È un lungo brivido (altro che freddo, come hanno tradotto, al solito beceramente, il titolo inglese) quello che provano otto amici. Si ritrovano infatti, una decina di anni dopo quelli di scuola, al funerale di uno di loro, Alex, morto suicida. Tutti parlano di Alex; ma di lui, alla fine del film non ne sapremo molto di più. In compenso, sapremo tutto degli altri: una volta stemperata la tristezza nella gioia di ritrovarsi assieme (e nell'alcol, e nell'erba, e via dicendo) riaffioreranno i ricordi, le ambizioni, le soddisfazioni e, soprattutto, le amarezze, le frustrazioni e le angosce.

E l'occasione tipica del bilancio esistenziale, quello che il teatro (Harold Pinter o Tennessee Williams) ed il cinema stesso (GEORGIA di Arthur Penn e IL GRUPPO di Sidney Lumet) hanno spesso affrontato. E anche il tema che già sembra affermarsi nel cinema ancora giovane di Kasdan: quello dello scacco esistenziale che accompagna immancabilmente (proprio il contrario del leggendario credo americano) la riuscita sociale.

Il Grande freddo si annuncia sin dalle prime immagini con le regole del genere: unità di tempo, di luogo e d'azione, rispetto della struttura teatrale che sta a monte di queste cose. Ma Kasdan, lo si era già visto nel suo primo e precedente BODY HEATH ha già un ottimo mestiere: sa guardarsi attorno, legare i personaggi agli ambienti, quello che si dice creare un'atmosfera. Dietro ai titoli di testa scorrono asciutte, efficacissime le immagini folgoranti della vestizione del morto. E tutta la prima parte del film, la cerimonia in chiesa permeata d'immediata commozione, il magnifico corteo funebre, con il serpente delle macchine nere che corre in un paesaggio dolcissimo sul filo di una musica curiosamente rievocativa e fuori atmosfera come il Can't always get what you want dei Stones, immettono brillantemente lo spettatore in quello che sarà il tema del film. Giocando sulla sua abilità nella direzione d'attori (e, naturalmente sulla loro straordinaria resa professionale) Kasdan cerca il segreto del cinema sociologico: quello nel quale ogni personaggio perde delle proprie caratteristiche per diventare esemplare, rappresentativo di una certa tipologia e di una traiettoria sociale.
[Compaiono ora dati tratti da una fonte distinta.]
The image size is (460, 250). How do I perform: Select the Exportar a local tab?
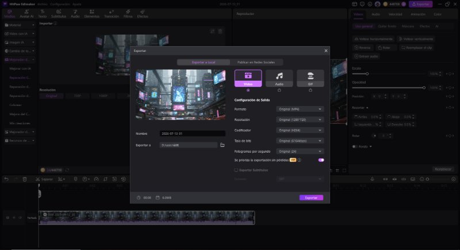pyautogui.click(x=204, y=62)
Kasdan ci riesce benissimo quando riesce a non privilegiare nessuno dei suoi protagonisti, a farli evolvere nel racconto con un difficile equilibrio che gli serve appunto per ottenere il suo spaccato sociale. Meno, nell'evitare quello che è il rischio di queste operazioni, lo schematismo. Dopo un po', infatti, intrigo e personaggi diventano assai trasparenti: ed eccoti il reduce dal Vietnam cocaina ed impotenza, l'ex-militante che si è dato al commercio, il giornalista alla ricerca dello scoop ad ogni costo, l'attore televisivo dall'abbronzatura fasulla.
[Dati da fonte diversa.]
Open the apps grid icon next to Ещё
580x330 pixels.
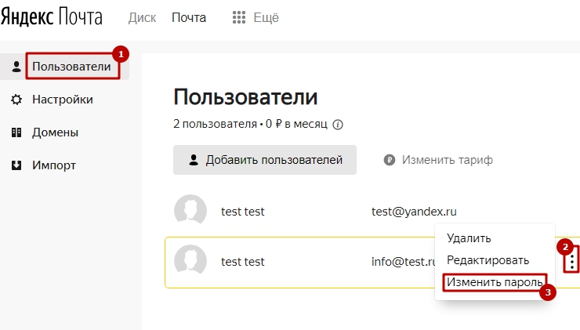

Temi e sviluppi un pochino risaputi: così che anche risaputa diventa (perché le due cose vanno poi sempre assieme) la regia di Kasdan: elegante, attenta ai suoi magnifici attori. Ma anche timorosa di affondare l'obiettivo nelle piaghe e quindi, in definitiva un po' decorativa. E poco, è tanto? Aspettiamo il prossimo Kasdan, che non tarderà a giungere, visto che il film ha lavorato benissimo. Hai un bel fare dei film sull'ossessione per la riuscita: prova a sbagliare il tuo film, e poi vedi cosa ti fanno fare la volta dopo i produttori.